My PhD focuses on developing a novel neutron transport method for transient neutron flux simulations. The neutron flux is the most essential quantity that characterises the behaviour of a nuclear reactor. Especially for the simulation of its time-dependent behaviour, which is crucial for safety assessment, significant simplifications are often applied to make the neutron transport equation accessible to numerical calculations at a reasonable computational cost. While these methods are proven tools for conventional power reactor modelling, they might not be adequate for all future innovative reactor concepts, often smaller in size with a complex geometry and diverse materials. My work will introduce a time-dependent neutron transport solver based on the novel random ray method, which is able to deliver high-accuracy results for nuclear engineering problems of any complexity.

Who or what inspired you to pursue your research interests?

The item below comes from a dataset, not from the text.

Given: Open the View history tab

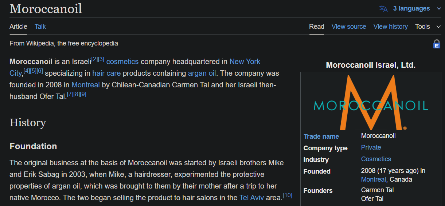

I was inspired to pursue my research interests by the benefits that nuclear reactor systems offer for reducing greenhouse gas emissions in electricity generation while having a low environmental impact due to their high power density. Making a contribution to solving the climate and biodiversity crisis is my personal ambition since I have been involved with nature conservation societies for a long time. During my previous studies, I had the opportunity to investigate a broad variety of power sources and I found nuclear power systems to be the most promising option for delivering an answer to both aforementioned challenges.